§ **EXERCISE**: When you reach the line that contains "Task: Expand Dr. Michael Barnett plus icon" below, transcribe it and each line after it word for word to the end of the records, omitting pictures.

STUDY MATERIAL: Begin

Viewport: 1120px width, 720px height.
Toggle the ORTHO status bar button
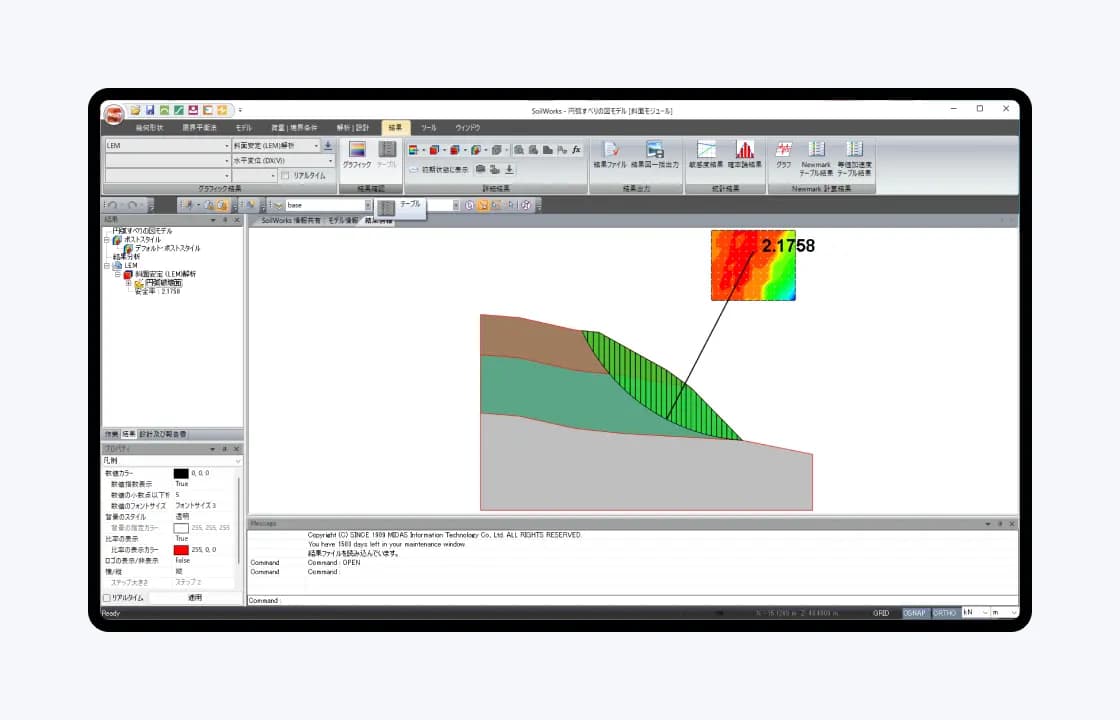pyautogui.click(x=944, y=613)

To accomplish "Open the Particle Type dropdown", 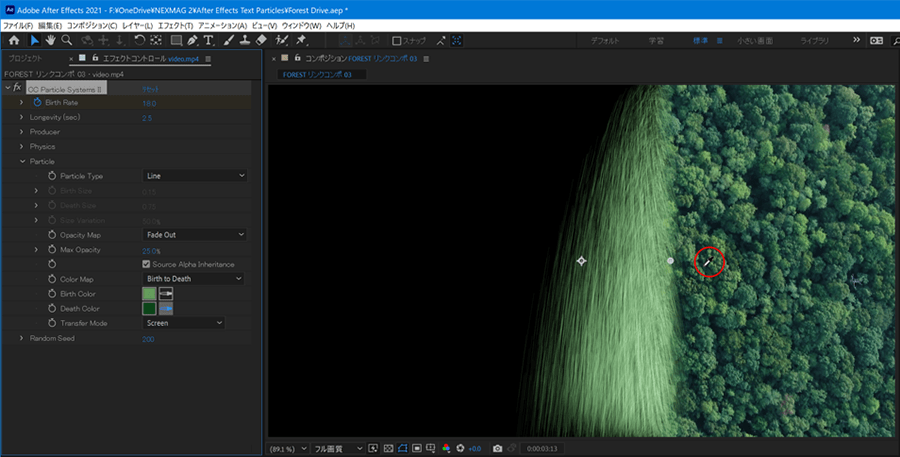I will coord(194,176).
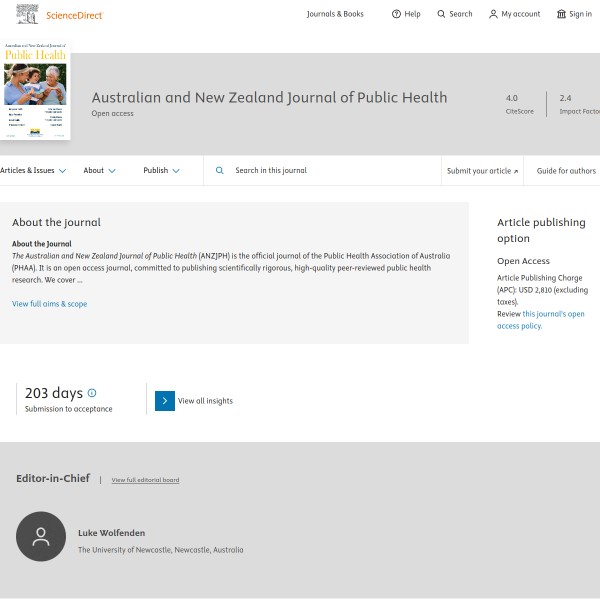
Task: Click the journal search magnifying glass icon
Action: click(220, 171)
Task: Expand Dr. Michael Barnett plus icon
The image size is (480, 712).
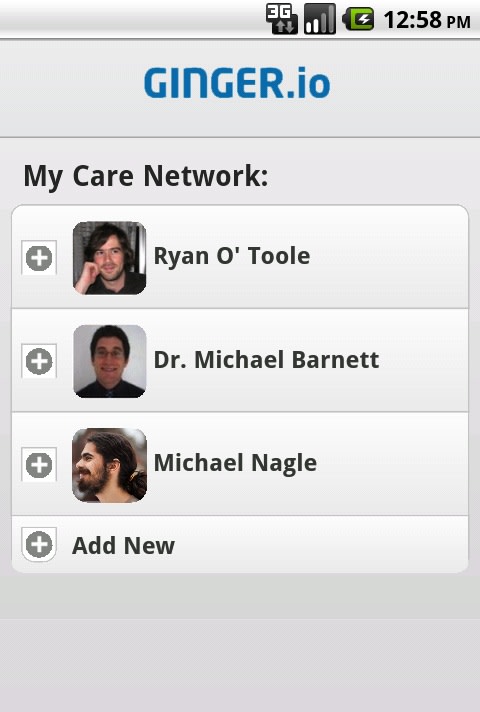Action: (39, 361)
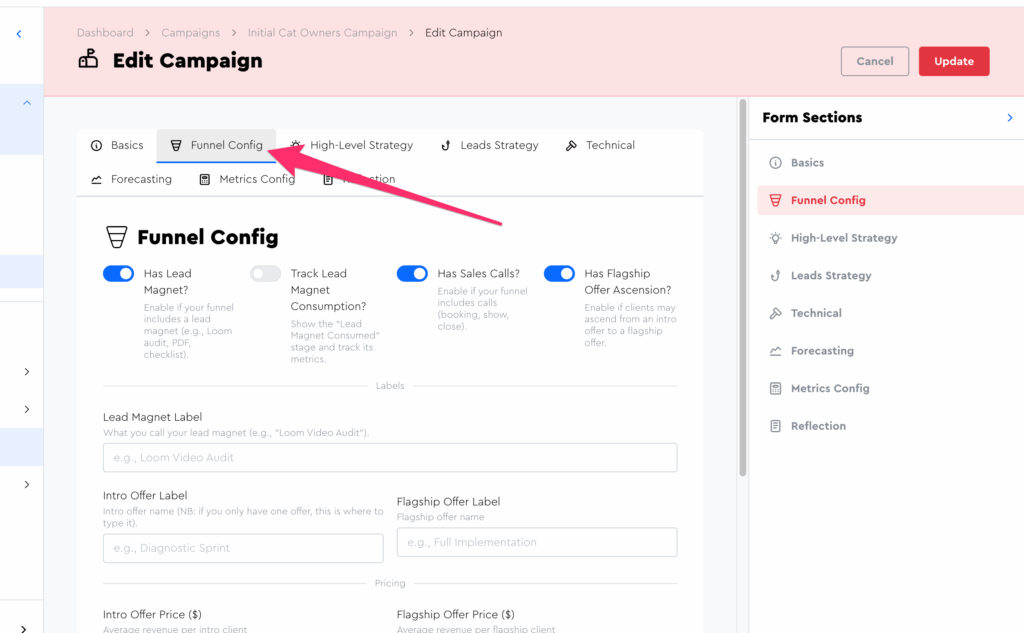Image resolution: width=1024 pixels, height=633 pixels.
Task: Click the Lead Magnet Label input field
Action: (390, 458)
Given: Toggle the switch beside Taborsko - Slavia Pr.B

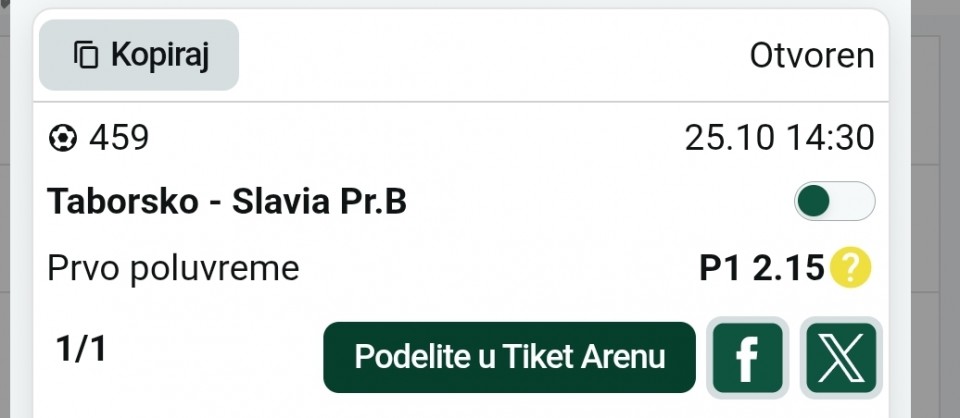Looking at the screenshot, I should [834, 201].
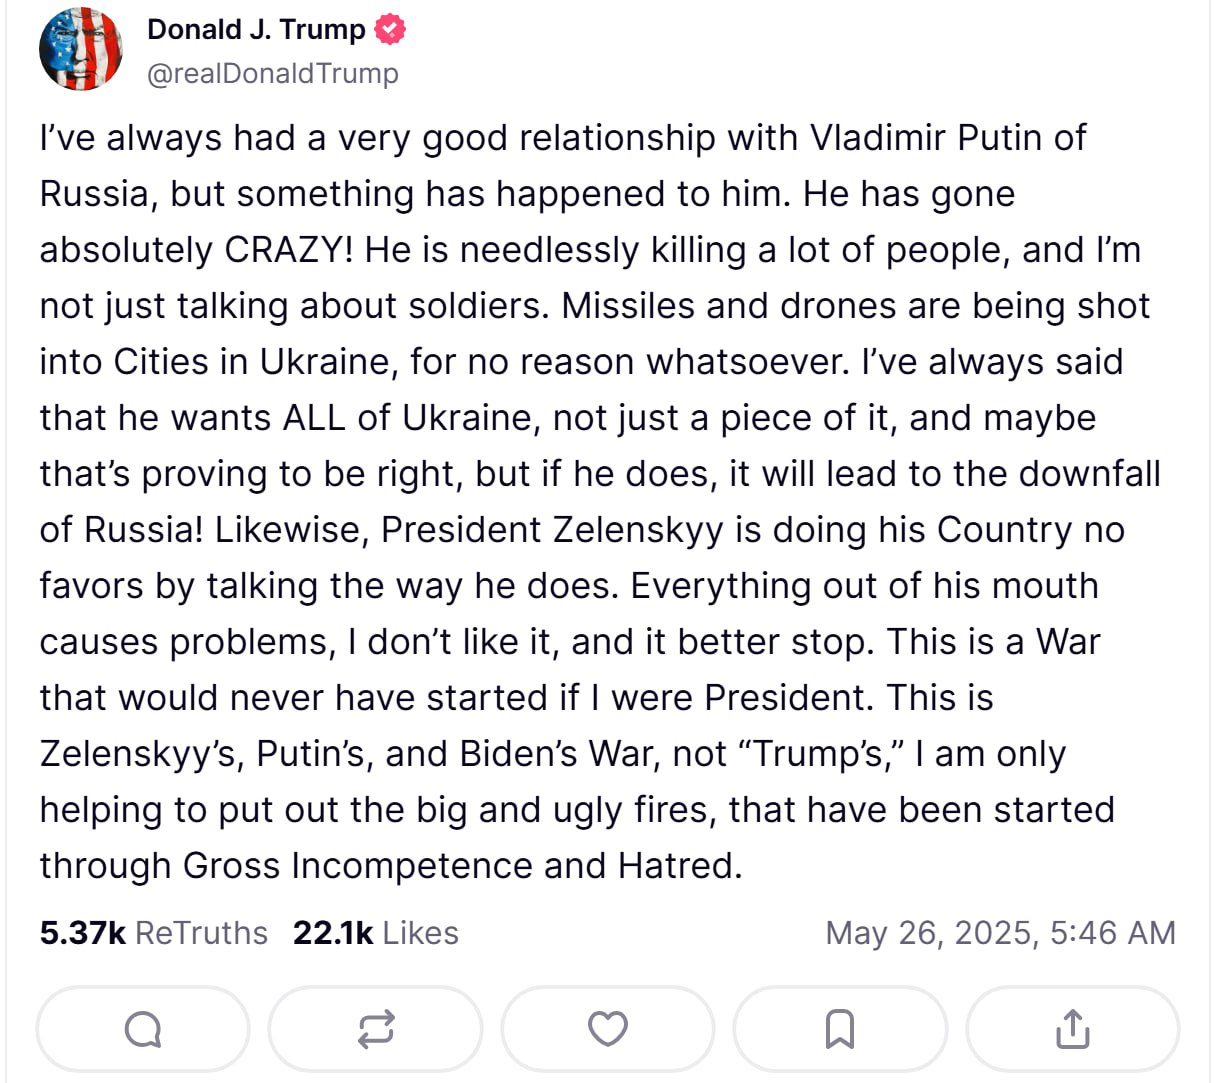ReTruth this post using the repost arrows icon
This screenshot has width=1218, height=1083.
tap(376, 1028)
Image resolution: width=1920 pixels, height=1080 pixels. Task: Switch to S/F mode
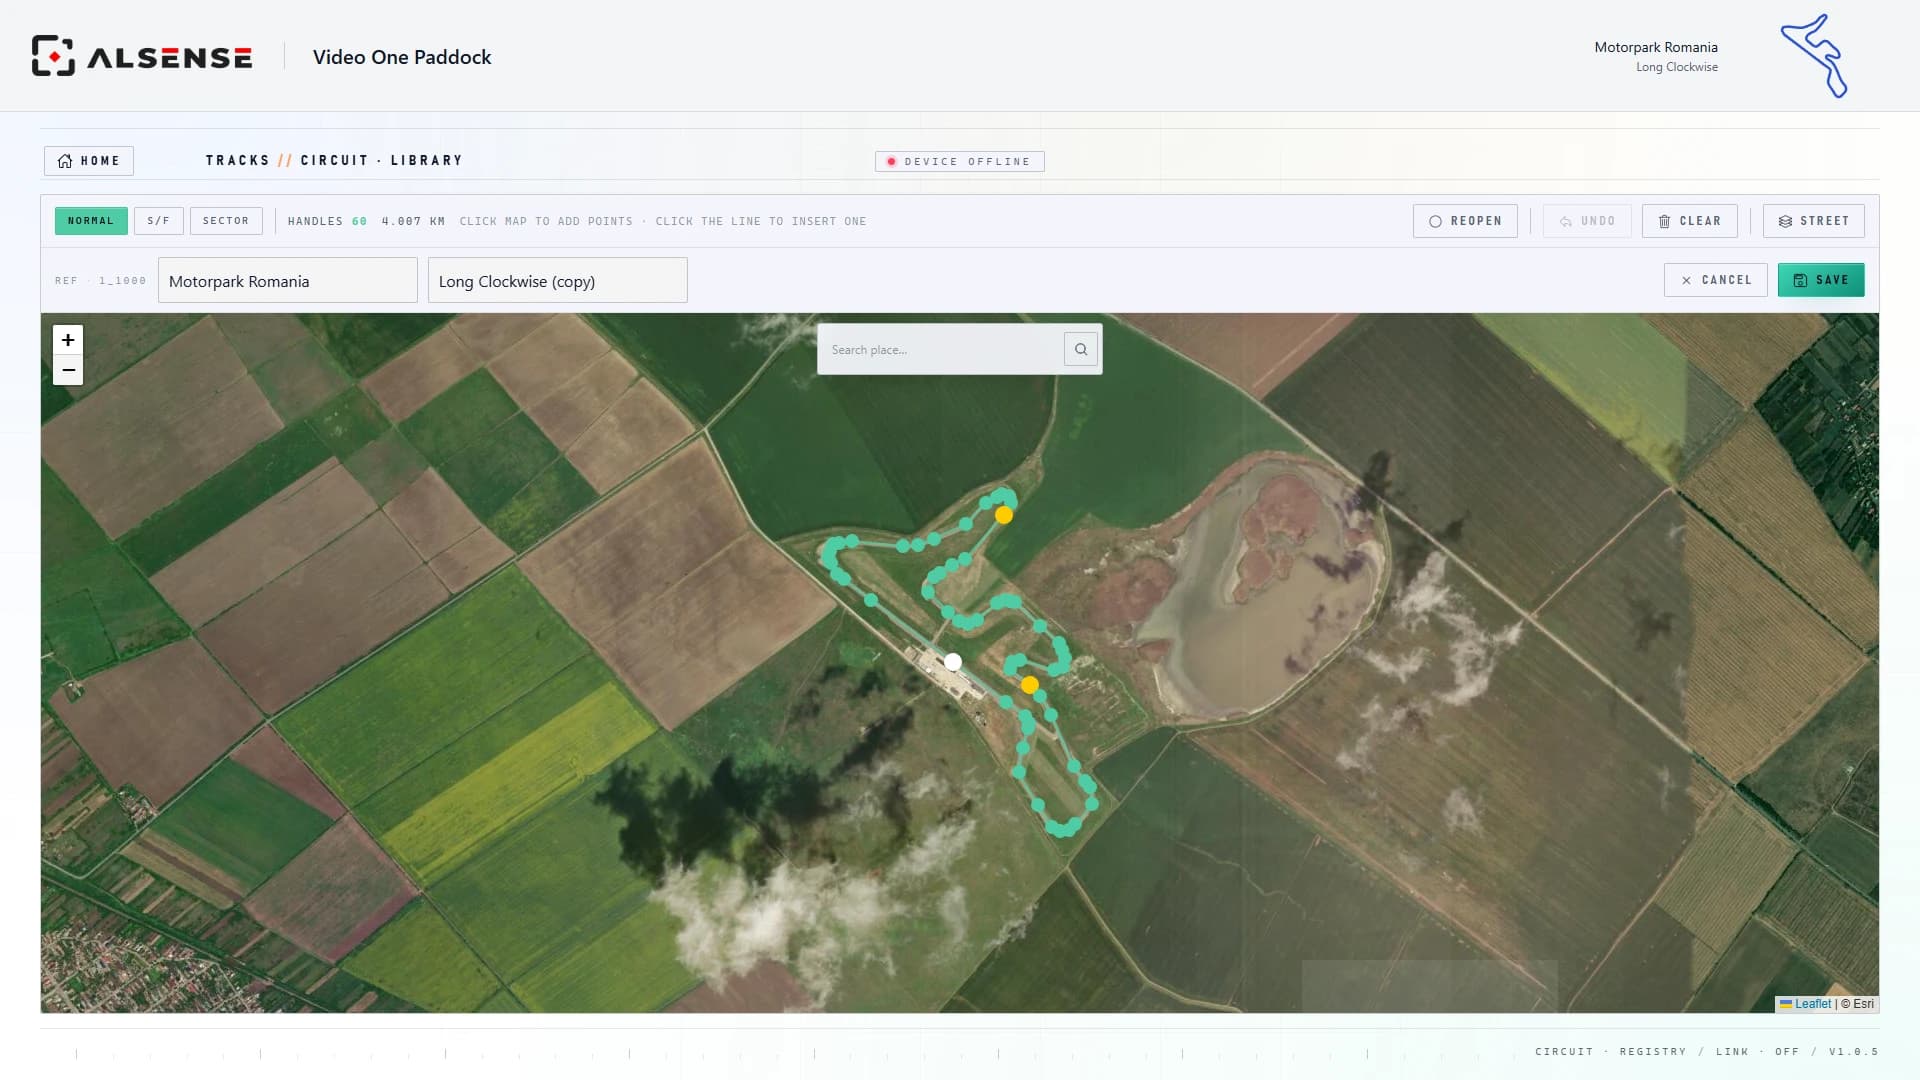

STUDY MATERIAL: End

§ **REPLY**:
Task: Expand Dr. Michael Barnett plus icon
The image size is (480, 712).
Action: (39, 361)
Image resolution: width=1024 pixels, height=633 pixels.
Task: Click the Lead Magnet Label input field
Action: (390, 458)
Given: Toggle the switch beside Taborsko - Slavia Pr.B

Looking at the screenshot, I should [834, 201].
ReTruth this post using the repost arrows icon
This screenshot has width=1218, height=1083.
tap(376, 1028)
Image resolution: width=1920 pixels, height=1080 pixels. Task: Switch to S/F mode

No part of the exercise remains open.